The Greenfield Marsh has long served as the cornerstone of McKenzie Plaza, at the northwest corner of McKenzie and State streets, which also holds 13 smaller storefronts. Three of those storefronts currently are empty. The 3.4-acre Mc-Kenzie Plaza shopping center is owned by Greenfield SSG, LLC; a lawyer for the company did not return a call requesting comment on the future of the plaza, which is valued at about $778,000, according to city records.

Marsh’s closure marks the second blow to Greenfield’s retail market in recent weeks. Last month, Gander Mountain announced plans to close its Greenfield location at 2175 Barrett Drive, with company officials making similar remarks about underperformance.

Julie Adkins of Wilkinson visited the Marsh store on Tuesday with her 2-year-old daughter — she said she’s been shopping at the store since she was a little girl herself.

The quality of the selections in the meat department has brought her to the store again and again, she said. She’s gotten to know the employees over the years, and enjoys visiting with them while she shops.

“It makes me very sad to hear they’re closing,” she said. “I don’t know where we will shop; we’ll have to go to other places around town.”

The Marsh family first opened a Marsh location near Muncie in 1931. Once operating 120 stores throughout Indiana and Ohio, the company now operates 67, the IBJ reports.

Marsh is one of four grocery chains in the Greenfield area — shoppers will have Walmart, Kroger or Aldi to choose from once the Indiana-based business closes.

Customer Linda Scott said while she’s disappointed her go-to grocer is closing, she will take her business to other Greenfield stores; the county’s only other Marsh store, in New Palestine, is farther than she wants to drive.

Scott has shopped at the Greenfield store since her son worked there while he was in high school; the quality of the meat and produce kept her coming back through the years.

Marsh opened its current location in the summer of 1988, moving employees and merchandise from its former store on the corner of McKenzie Road and State Street.

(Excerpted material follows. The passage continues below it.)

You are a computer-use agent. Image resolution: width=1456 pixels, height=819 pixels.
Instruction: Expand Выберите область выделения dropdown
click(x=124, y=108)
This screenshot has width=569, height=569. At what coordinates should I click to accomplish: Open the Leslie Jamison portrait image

The development was a controversial one at the time, with neighbors of the proposed shopping plaza expressing concerns about traffic congestion and safety for children who walk to local schools nearby. A lawsuit filed by area homeowners protesting the project ultimately failed.

Employees of the local Women, Infants and Children Food and Nutrition Service office began reaching out to their clients Tuesday after they received notice from the state that the Marsh store will stop accepting WIC benefits starting Wednesday, said Greenfield WIC site supervisor Amanda Hinkle.

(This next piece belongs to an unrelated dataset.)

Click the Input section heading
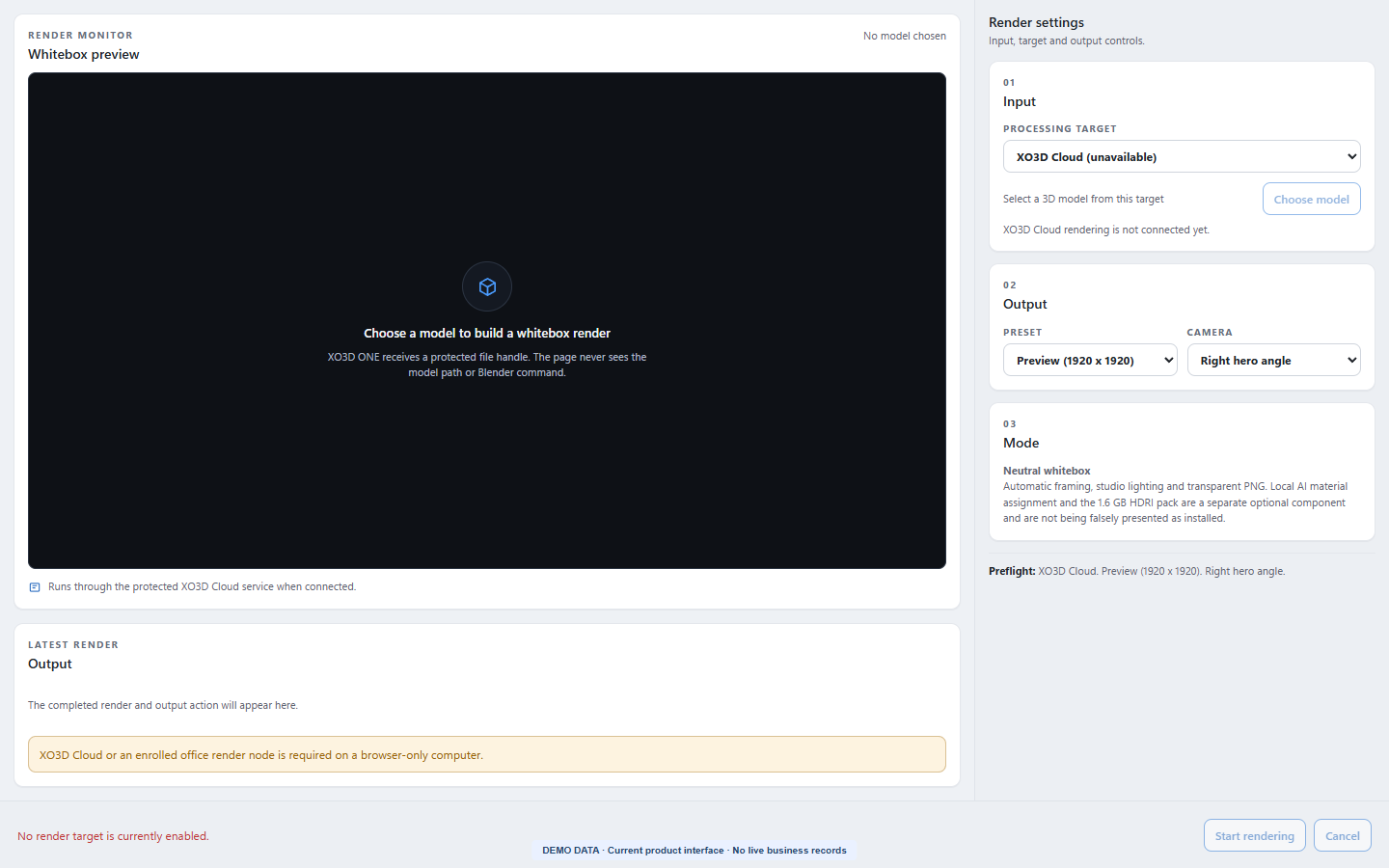1389x868 pixels. 1020,101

Because WIC clients must select specific healthy food items, and the grocery store might run out of those items as they sell off their stock, the local Marsh store chose to stop accepting WIC benefits, Hinkle said.

“We’re trying to get the word out as quickly as possible so people won’t shop and be turned away,” she said.

Longtime customers of the Greenfield Marsh store expressed surprise, saying store leaders had in recent years taken steps to rearrange displays, making them more customer-friendly. There was nothing to suggest the store was on its way out, they said.

Rebecca Steuer of Greenfield remembers walking to Marsh from her parents’ Michigan Street home, just a few blocks south of the store, when she was a girl.

She joked they often used it as a refrigerator on summer days, seeking relief from the heat in the air-conditioned store.

“Whenever we needed anything, we would run right over to Marsh and get it,” she said.

She still visits the store when she shops for her own family and said she’s sad to see it close.

The store was a little more expensive than other grocers in Greenfield, she said, but the service was worth the extra few dollars she spent, she said.

A shopping cart was always ready for her; the employees friendly, she said.

“It’s the place I love to go to,” she said. “It’s a great store … I’ll really miss it.”